I have a numpy array which contains no data values. I mask those no data values so that they do not influence my calculations using:

    array = numpy.ma.masked_values(array, options['ndv'], copy=False)

I then use memmove to get the numpy array into a shared ctypes array using:

def ndarray_to_shmem(array):
    """ Converts a numpy.ndarray to a multiprocessing.Array object.
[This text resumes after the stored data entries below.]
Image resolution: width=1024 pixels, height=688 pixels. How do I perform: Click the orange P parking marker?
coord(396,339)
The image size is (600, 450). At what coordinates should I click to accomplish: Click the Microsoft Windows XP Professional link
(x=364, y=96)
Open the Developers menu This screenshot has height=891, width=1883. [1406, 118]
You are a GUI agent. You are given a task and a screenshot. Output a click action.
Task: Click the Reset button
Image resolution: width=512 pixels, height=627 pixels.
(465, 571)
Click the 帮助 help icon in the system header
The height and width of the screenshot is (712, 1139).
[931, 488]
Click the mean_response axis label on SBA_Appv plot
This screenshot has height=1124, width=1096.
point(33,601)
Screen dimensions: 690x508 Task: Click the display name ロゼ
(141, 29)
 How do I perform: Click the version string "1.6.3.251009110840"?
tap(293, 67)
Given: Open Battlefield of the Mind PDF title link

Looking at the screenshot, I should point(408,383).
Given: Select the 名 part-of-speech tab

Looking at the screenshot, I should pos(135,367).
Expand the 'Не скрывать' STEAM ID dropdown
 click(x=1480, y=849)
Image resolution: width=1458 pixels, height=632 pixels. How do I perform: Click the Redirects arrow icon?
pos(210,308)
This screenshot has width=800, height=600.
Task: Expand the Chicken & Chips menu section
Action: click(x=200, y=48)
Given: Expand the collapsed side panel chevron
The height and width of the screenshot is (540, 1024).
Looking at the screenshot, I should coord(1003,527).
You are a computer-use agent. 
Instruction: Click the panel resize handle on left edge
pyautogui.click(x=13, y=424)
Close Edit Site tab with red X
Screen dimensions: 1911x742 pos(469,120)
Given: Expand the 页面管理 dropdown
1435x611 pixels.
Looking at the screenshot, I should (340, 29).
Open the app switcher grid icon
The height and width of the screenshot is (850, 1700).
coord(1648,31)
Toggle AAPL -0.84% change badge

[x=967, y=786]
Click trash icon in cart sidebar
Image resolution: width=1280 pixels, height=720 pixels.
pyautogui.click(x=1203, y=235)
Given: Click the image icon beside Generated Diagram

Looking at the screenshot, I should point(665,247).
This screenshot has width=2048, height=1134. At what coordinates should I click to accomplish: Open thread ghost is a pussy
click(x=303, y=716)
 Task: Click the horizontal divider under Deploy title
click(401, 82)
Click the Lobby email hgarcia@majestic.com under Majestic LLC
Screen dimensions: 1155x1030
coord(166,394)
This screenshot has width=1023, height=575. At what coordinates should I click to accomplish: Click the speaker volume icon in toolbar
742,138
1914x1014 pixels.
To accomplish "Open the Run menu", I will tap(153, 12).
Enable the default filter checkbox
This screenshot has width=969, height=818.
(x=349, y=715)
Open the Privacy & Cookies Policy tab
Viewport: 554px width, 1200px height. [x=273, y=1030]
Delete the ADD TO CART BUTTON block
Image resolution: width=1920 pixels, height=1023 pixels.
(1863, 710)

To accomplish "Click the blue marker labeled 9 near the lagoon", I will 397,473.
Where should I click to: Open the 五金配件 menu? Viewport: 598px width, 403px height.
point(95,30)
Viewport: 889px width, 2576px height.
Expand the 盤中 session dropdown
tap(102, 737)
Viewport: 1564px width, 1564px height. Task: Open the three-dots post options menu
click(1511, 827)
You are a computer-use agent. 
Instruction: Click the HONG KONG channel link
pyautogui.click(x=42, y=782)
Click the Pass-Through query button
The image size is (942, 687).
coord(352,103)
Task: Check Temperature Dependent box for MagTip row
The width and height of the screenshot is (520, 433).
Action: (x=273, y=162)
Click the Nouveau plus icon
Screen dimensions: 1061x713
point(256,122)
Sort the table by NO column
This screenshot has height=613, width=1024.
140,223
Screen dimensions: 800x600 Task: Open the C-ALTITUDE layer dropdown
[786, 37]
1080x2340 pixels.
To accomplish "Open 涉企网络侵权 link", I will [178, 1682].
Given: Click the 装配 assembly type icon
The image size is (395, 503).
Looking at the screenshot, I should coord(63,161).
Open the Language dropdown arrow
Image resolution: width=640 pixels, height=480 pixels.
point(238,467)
    The memory is copied, and the array is flattened.
    """
    arr = array.reshape((-1, ))
    data = RawArray(_numpy_to_ctypes[array.dtype.type], 
                                    arr.size)
    ctypes.memmove(data, array.data[:], len(array.data))
    return data

Which returns the following stack trace:

ctypes.memmove(data, array.data[:], len(array.data))
ctypes.ArgumentError: argument 2: <type 'exceptions.TypeError'>: wrong type

Is it possible to use memmove to move the masked array into a shared, ctypes array?


Solution

  • First of all, you need to change this line:

    ctypes.memmove(data, array.data[:], len(array.data))
    

    to look like this:

    ctypes.memmove(data, array.data[:].ctypes.data, len(array.data))
    

    Second, ctypes.memmove has no understanding of masked arrays. Instead, just make a copy with the masked areas set to nan:

    masked = array.copy()
    masked[array == options['ndv']] = np.nan
    
    ...
    
    ctypes.memmove(data, masked.ctypes.data, len(masked))